--- Provided material Enclosed Below ---

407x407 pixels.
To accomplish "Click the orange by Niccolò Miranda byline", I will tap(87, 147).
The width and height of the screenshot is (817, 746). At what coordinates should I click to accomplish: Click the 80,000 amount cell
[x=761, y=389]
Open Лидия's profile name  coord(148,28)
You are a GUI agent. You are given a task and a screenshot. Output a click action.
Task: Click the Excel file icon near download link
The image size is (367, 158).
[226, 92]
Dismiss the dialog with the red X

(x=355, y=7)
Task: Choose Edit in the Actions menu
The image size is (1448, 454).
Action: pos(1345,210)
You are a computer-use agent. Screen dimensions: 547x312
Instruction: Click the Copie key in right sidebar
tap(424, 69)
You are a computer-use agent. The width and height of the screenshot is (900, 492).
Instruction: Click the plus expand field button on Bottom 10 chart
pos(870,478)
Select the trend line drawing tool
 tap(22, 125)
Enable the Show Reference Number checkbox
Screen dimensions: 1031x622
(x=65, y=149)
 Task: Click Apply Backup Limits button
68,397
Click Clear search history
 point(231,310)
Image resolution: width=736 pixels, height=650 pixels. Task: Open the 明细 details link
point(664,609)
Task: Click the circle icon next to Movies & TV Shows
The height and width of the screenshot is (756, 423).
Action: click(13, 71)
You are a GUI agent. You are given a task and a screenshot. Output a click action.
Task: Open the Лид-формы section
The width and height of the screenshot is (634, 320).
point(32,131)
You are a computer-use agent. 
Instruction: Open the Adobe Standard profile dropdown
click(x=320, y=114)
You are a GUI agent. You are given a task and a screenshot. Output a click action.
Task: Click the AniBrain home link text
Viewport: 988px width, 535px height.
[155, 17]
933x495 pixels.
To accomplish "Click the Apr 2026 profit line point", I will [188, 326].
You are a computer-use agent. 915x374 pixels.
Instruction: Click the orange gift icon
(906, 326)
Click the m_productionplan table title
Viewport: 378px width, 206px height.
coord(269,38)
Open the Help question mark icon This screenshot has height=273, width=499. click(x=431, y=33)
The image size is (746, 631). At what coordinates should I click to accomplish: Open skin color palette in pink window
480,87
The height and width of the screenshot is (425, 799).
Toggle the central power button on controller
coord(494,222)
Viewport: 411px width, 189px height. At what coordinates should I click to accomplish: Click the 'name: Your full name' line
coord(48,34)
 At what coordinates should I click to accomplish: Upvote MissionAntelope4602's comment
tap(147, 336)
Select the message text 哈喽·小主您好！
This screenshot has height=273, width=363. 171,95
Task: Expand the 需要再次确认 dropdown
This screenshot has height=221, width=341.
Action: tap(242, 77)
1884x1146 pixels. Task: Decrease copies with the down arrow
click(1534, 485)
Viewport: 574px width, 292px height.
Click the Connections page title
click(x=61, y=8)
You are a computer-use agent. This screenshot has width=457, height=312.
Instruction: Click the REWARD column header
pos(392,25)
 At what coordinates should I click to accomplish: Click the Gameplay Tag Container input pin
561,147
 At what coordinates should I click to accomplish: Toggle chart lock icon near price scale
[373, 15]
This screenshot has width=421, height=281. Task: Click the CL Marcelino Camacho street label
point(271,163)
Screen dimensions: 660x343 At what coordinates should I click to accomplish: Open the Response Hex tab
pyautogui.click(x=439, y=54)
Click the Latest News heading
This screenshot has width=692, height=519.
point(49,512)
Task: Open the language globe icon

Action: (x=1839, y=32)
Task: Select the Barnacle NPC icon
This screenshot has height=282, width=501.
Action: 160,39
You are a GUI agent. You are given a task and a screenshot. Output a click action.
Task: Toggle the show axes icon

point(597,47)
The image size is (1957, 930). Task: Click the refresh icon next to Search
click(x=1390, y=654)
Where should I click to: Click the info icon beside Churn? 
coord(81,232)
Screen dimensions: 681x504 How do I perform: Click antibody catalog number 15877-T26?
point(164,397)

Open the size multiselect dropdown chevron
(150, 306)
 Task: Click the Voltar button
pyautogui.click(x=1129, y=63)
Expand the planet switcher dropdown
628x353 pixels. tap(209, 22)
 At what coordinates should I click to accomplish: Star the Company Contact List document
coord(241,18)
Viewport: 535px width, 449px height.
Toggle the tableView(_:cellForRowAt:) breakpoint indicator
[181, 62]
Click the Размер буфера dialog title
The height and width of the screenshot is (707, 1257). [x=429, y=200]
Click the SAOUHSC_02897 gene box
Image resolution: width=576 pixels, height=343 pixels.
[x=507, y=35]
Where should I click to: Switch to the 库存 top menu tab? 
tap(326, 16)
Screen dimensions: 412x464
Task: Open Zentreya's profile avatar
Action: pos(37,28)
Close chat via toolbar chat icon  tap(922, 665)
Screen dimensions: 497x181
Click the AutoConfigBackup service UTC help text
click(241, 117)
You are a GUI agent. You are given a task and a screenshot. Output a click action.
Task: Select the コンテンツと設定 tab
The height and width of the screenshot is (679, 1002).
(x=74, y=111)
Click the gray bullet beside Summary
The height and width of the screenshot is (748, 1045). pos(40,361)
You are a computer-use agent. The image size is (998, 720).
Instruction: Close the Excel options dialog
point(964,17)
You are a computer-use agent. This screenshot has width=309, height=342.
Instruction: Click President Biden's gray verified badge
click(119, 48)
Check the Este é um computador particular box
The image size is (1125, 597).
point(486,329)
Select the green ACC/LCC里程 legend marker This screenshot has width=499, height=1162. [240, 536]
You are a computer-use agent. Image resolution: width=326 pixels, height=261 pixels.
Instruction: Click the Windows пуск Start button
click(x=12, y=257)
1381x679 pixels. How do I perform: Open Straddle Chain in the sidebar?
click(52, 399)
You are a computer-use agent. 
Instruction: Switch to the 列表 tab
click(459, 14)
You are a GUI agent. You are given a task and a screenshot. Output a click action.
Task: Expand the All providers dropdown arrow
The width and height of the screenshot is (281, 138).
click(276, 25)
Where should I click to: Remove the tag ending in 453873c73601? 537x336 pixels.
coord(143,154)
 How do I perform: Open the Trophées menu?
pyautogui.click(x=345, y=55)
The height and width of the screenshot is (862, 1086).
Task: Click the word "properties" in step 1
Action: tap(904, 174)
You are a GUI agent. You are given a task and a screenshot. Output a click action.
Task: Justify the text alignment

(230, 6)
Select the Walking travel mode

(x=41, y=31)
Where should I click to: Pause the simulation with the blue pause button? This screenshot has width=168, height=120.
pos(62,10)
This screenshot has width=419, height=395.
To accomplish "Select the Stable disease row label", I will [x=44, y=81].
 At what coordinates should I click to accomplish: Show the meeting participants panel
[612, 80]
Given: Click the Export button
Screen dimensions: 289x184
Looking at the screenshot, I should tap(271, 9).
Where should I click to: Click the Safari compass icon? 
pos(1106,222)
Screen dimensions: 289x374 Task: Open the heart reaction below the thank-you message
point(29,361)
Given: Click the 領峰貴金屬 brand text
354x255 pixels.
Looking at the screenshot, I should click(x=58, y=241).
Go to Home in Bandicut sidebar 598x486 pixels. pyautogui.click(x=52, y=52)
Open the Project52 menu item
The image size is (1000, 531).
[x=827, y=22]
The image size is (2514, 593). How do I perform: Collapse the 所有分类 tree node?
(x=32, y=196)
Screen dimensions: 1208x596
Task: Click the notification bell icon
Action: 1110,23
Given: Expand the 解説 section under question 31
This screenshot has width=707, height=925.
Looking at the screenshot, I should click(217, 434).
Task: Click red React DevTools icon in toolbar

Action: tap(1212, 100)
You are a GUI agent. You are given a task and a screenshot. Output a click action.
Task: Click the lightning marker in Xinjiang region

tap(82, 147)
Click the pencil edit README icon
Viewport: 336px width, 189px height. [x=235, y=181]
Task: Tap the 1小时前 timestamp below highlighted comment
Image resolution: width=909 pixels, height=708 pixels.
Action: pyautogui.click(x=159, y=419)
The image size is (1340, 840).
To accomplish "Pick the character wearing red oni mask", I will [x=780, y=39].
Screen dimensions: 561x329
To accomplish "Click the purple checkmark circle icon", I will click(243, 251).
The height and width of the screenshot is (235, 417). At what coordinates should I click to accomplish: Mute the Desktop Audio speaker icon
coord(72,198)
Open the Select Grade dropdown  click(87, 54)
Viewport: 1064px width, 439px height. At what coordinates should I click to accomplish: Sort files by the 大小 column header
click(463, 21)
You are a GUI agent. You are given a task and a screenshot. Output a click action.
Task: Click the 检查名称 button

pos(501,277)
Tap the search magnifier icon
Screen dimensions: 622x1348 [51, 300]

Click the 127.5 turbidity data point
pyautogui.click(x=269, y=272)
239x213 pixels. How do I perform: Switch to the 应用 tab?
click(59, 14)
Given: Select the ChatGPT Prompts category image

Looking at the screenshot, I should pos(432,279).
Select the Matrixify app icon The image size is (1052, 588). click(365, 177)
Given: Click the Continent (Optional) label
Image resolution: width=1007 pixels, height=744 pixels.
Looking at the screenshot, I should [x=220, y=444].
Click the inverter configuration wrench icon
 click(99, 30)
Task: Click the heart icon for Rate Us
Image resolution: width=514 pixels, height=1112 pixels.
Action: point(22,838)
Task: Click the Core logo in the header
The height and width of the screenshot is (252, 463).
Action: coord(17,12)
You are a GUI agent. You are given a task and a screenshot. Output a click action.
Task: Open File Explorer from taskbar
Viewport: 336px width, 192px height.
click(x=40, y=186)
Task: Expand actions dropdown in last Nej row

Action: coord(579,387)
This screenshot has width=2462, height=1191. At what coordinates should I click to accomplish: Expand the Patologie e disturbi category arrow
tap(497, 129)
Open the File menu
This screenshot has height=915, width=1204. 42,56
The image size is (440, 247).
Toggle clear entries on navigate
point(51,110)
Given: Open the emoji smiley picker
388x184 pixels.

--- End of Enclosed Provided material ---

- [Exercise brief]
Copy range, inclusive: the line holding "You are a computer-use agent. Screen" to the line holding "933x495 pixels.". Reproduce exactly those lines of the records above and no others.

- [Exercise result]
You are a computer-use agent. Screen dimensions: 547x312
Instruction: Click the Copie key in right sidebar
tap(424, 69)
You are a computer-use agent. The width and height of the screenshot is (900, 492).
Instruction: Click the plus expand field button on Bottom 10 chart
pos(870,478)
Select the trend line drawing tool
 tap(22, 125)
Enable the Show Reference Number checkbox
Screen dimensions: 1031x622
(x=65, y=149)
 Task: Click Apply Backup Limits button
68,397
Click Clear search history
 point(231,310)
Image resolution: width=736 pixels, height=650 pixels. Task: Open the 明细 details link
point(664,609)
Task: Click the circle icon next to Movies & TV Shows
The height and width of the screenshot is (756, 423).
Action: click(13, 71)
You are a GUI agent. You are given a task and a screenshot. Output a click action.
Task: Open the Лид-формы section
The width and height of the screenshot is (634, 320).
point(32,131)
You are a computer-use agent. 
Instruction: Open the Adobe Standard profile dropdown
click(x=320, y=114)
You are a GUI agent. You are given a task and a screenshot. Output a click action.
Task: Click the AniBrain home link text
Viewport: 988px width, 535px height.
[155, 17]
933x495 pixels.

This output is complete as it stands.